[Record excerpts]

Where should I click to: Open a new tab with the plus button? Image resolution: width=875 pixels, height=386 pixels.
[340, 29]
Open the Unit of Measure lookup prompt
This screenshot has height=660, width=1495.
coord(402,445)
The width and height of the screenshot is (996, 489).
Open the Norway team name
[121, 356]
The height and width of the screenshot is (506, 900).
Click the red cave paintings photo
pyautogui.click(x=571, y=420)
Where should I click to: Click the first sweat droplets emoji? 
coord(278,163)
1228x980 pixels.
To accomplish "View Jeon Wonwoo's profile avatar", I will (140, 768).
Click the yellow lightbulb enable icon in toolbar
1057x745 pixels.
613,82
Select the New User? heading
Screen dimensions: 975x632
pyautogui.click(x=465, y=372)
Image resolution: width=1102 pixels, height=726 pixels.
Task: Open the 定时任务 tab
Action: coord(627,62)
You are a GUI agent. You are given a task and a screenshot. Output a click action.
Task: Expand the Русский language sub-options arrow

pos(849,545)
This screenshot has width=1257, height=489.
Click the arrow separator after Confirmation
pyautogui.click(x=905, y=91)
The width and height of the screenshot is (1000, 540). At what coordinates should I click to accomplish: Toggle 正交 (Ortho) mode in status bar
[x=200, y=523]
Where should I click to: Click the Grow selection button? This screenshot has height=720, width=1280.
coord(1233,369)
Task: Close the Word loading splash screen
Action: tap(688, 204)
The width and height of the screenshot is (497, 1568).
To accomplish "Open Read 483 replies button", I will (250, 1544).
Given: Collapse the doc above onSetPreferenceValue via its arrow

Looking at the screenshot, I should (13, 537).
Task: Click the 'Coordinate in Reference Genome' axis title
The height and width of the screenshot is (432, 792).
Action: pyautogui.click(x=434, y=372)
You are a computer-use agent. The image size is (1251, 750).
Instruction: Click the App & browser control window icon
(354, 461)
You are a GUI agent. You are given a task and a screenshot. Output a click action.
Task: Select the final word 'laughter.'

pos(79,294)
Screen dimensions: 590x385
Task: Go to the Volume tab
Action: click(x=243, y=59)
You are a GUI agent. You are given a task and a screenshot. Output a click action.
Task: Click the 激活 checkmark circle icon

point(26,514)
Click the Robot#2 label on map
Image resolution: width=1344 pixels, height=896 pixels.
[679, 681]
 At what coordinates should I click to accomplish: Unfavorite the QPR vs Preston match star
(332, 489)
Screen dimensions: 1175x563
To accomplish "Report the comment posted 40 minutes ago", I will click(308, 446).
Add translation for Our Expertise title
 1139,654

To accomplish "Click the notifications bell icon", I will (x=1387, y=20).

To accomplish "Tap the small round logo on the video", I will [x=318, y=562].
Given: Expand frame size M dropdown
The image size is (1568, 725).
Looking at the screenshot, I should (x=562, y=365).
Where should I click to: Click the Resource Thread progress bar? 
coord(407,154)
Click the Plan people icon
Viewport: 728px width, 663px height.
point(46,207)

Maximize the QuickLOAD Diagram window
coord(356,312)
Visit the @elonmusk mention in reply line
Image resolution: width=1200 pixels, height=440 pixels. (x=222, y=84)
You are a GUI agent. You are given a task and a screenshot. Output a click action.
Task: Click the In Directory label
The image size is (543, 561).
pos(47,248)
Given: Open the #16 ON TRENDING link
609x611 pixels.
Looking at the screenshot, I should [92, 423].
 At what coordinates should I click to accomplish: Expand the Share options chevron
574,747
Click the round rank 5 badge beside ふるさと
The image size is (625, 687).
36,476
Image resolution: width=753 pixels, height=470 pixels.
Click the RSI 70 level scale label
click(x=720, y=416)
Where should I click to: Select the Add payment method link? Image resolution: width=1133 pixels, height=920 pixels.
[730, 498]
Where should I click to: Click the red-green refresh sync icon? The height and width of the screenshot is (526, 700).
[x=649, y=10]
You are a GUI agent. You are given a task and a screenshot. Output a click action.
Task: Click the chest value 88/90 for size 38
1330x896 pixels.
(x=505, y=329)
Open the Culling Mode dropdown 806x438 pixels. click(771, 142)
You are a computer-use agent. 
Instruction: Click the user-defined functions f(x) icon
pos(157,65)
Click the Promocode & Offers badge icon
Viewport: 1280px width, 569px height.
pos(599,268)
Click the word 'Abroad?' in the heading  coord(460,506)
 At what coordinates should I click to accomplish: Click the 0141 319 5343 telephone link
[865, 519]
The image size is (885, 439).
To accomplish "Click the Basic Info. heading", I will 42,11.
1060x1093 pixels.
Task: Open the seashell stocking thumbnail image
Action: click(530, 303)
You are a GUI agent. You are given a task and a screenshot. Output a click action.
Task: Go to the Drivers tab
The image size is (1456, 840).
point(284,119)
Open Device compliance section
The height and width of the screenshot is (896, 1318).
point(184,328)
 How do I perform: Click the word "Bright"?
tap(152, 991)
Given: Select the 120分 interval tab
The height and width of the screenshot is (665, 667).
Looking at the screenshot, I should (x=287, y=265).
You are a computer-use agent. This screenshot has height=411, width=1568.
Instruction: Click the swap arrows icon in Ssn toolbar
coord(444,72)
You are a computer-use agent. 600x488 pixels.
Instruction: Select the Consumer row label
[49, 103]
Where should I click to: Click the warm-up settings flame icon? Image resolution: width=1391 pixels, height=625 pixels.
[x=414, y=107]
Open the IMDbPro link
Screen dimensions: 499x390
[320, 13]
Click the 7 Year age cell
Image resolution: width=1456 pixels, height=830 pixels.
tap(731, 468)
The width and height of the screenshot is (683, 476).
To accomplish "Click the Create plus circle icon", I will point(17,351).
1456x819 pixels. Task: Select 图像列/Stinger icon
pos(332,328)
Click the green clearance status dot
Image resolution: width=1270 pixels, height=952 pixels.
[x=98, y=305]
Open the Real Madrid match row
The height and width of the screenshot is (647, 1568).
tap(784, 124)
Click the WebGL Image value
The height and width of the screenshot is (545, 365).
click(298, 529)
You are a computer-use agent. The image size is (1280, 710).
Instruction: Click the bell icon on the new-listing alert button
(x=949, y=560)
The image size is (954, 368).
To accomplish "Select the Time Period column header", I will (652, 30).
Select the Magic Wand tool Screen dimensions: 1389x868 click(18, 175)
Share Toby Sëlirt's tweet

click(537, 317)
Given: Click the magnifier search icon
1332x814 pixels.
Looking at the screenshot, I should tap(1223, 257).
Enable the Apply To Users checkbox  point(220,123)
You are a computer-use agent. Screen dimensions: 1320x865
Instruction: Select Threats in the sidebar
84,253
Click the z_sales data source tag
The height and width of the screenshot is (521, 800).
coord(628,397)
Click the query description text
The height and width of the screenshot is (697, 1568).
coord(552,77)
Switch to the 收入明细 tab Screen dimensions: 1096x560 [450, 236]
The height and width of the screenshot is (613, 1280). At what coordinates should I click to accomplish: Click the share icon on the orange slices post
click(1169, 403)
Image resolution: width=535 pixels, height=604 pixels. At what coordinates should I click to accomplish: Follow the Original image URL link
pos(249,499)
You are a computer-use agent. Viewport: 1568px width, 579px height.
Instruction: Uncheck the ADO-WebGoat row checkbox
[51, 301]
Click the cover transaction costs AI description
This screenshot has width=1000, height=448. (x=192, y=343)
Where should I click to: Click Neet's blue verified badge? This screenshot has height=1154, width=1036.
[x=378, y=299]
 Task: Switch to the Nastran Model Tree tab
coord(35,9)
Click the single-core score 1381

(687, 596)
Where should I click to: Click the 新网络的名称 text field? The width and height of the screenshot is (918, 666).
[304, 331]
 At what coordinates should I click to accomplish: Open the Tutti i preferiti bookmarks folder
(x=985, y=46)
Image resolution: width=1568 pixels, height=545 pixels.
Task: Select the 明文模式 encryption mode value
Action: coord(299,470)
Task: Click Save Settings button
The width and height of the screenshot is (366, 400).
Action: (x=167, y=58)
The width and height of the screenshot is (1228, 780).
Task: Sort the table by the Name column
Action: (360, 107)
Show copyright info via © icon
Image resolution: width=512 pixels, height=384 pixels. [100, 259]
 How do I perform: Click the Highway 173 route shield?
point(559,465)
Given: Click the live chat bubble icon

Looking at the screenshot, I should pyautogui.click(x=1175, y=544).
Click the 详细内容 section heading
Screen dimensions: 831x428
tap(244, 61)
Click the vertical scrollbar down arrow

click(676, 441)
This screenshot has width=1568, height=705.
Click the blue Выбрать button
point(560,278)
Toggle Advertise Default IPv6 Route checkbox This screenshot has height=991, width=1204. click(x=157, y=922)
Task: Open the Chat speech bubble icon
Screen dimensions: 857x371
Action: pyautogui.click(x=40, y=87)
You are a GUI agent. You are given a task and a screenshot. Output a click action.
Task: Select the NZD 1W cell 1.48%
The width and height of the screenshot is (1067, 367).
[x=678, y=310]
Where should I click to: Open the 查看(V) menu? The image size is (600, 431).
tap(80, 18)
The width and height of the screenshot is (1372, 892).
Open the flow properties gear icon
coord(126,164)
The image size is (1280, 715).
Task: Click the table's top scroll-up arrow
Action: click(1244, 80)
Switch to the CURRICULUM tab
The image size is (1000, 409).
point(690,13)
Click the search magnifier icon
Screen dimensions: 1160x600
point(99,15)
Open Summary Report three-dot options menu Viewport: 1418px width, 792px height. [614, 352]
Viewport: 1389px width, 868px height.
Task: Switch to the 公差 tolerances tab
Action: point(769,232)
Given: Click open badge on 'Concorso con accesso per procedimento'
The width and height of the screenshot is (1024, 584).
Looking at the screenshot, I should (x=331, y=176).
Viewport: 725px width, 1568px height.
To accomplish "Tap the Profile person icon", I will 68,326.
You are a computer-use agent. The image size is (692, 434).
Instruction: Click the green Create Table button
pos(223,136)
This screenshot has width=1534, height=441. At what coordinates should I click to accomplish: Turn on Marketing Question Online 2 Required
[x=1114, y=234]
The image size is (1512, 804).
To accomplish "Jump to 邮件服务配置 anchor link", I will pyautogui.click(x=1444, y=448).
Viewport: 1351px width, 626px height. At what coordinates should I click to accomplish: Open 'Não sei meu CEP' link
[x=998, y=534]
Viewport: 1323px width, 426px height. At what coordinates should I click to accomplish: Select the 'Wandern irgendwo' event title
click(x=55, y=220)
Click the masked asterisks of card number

[/Record excerpts]

Task prompt
Take the line holding "Screen dimensions: 1160x600" and all lines after it through the end of the data, and set them down exactly.

Solution to this exercise
Screen dimensions: 1160x600
point(99,15)
Open Summary Report three-dot options menu Viewport: 1418px width, 792px height. [614, 352]
Viewport: 1389px width, 868px height.
Task: Switch to the 公差 tolerances tab
Action: point(769,232)
Given: Click open badge on 'Concorso con accesso per procedimento'
The width and height of the screenshot is (1024, 584).
Looking at the screenshot, I should (x=331, y=176).
Viewport: 725px width, 1568px height.
To accomplish "Tap the Profile person icon", I will 68,326.
You are a computer-use agent. The image size is (692, 434).
Instruction: Click the green Create Table button
pos(223,136)
This screenshot has width=1534, height=441. At what coordinates should I click to accomplish: Turn on Marketing Question Online 2 Required
[x=1114, y=234]
The image size is (1512, 804).
To accomplish "Jump to 邮件服务配置 anchor link", I will pyautogui.click(x=1444, y=448).
Viewport: 1351px width, 626px height. At what coordinates should I click to accomplish: Open 'Não sei meu CEP' link
[x=998, y=534]
Viewport: 1323px width, 426px height. At what coordinates should I click to accomplish: Select the 'Wandern irgendwo' event title
click(x=55, y=220)
Click the masked asterisks of card number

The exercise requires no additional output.